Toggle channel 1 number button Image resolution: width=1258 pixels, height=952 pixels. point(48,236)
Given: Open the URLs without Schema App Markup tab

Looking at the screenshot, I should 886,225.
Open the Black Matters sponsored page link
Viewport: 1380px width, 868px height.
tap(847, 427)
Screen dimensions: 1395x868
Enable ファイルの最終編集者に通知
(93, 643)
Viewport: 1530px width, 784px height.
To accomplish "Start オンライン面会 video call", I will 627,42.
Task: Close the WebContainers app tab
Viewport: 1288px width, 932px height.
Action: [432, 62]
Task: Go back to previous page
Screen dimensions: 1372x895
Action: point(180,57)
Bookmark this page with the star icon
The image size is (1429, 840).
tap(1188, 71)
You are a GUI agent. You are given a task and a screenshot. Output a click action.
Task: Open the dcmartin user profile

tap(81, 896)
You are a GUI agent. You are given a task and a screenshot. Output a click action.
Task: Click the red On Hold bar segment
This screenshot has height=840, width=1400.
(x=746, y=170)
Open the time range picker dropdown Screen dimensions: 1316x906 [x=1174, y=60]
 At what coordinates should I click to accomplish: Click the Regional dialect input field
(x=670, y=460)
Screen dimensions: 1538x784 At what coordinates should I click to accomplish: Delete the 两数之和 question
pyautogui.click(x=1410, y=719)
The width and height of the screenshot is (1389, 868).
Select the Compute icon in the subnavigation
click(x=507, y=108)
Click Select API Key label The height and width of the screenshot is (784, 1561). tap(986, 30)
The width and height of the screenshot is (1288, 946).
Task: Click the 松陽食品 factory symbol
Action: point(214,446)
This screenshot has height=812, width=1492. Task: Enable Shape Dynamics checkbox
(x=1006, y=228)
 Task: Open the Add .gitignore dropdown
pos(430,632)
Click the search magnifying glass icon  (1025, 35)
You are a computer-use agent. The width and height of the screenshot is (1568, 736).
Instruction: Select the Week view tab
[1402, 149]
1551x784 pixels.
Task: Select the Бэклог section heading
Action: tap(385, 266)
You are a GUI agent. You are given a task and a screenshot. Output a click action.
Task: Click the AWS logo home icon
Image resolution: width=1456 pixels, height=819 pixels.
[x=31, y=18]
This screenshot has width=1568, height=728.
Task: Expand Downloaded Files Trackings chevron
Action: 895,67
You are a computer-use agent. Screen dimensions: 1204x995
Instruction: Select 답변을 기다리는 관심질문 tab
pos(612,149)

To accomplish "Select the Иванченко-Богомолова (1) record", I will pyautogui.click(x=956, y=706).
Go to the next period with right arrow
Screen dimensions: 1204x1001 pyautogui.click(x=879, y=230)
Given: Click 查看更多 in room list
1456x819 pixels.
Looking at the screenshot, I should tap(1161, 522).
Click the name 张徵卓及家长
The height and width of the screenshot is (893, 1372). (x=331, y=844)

* * *

Task to complete: Retype every line of the data above exactly.

Solution for this exercise:
Toggle channel 1 number button Image resolution: width=1258 pixels, height=952 pixels. point(48,236)
Given: Open the URLs without Schema App Markup tab

Looking at the screenshot, I should 886,225.
Open the Black Matters sponsored page link
Viewport: 1380px width, 868px height.
tap(847, 427)
Screen dimensions: 1395x868
Enable ファイルの最終編集者に通知
(93, 643)
Viewport: 1530px width, 784px height.
To accomplish "Start オンライン面会 video call", I will 627,42.
Task: Close the WebContainers app tab
Viewport: 1288px width, 932px height.
Action: [432, 62]
Task: Go back to previous page
Screen dimensions: 1372x895
Action: point(180,57)
Bookmark this page with the star icon
The image size is (1429, 840).
tap(1188, 71)
You are a GUI agent. You are given a task and a screenshot. Output a click action.
Task: Open the dcmartin user profile

tap(81, 896)
You are a GUI agent. You are given a task and a screenshot. Output a click action.
Task: Click the red On Hold bar segment
This screenshot has height=840, width=1400.
(x=746, y=170)
Open the time range picker dropdown Screen dimensions: 1316x906 [x=1174, y=60]
 At what coordinates should I click to accomplish: Click the Regional dialect input field
(x=670, y=460)
Screen dimensions: 1538x784 At what coordinates should I click to accomplish: Delete the 两数之和 question
pyautogui.click(x=1410, y=719)
The width and height of the screenshot is (1389, 868).
Select the Compute icon in the subnavigation
click(x=507, y=108)
Click Select API Key label The height and width of the screenshot is (784, 1561). tap(986, 30)
The width and height of the screenshot is (1288, 946).
Task: Click the 松陽食品 factory symbol
Action: point(214,446)
This screenshot has height=812, width=1492. Task: Enable Shape Dynamics checkbox
(x=1006, y=228)
 Task: Open the Add .gitignore dropdown
pos(430,632)
Click the search magnifying glass icon  (1025, 35)
You are a computer-use agent. The width and height of the screenshot is (1568, 736).
Instruction: Select the Week view tab
[1402, 149]
1551x784 pixels.
Task: Select the Бэклог section heading
Action: tap(385, 266)
You are a GUI agent. You are given a task and a screenshot. Output a click action.
Task: Click the AWS logo home icon
Image resolution: width=1456 pixels, height=819 pixels.
[x=31, y=18]
This screenshot has width=1568, height=728.
Task: Expand Downloaded Files Trackings chevron
Action: 895,67
You are a computer-use agent. Screen dimensions: 1204x995
Instruction: Select 답변을 기다리는 관심질문 tab
pos(612,149)

To accomplish "Select the Иванченко-Богомолова (1) record", I will pyautogui.click(x=956, y=706).
Go to the next period with right arrow
Screen dimensions: 1204x1001 pyautogui.click(x=879, y=230)
Given: Click 查看更多 in room list
1456x819 pixels.
Looking at the screenshot, I should tap(1161, 522).
Click the name 张徵卓及家长
The height and width of the screenshot is (893, 1372). (x=331, y=844)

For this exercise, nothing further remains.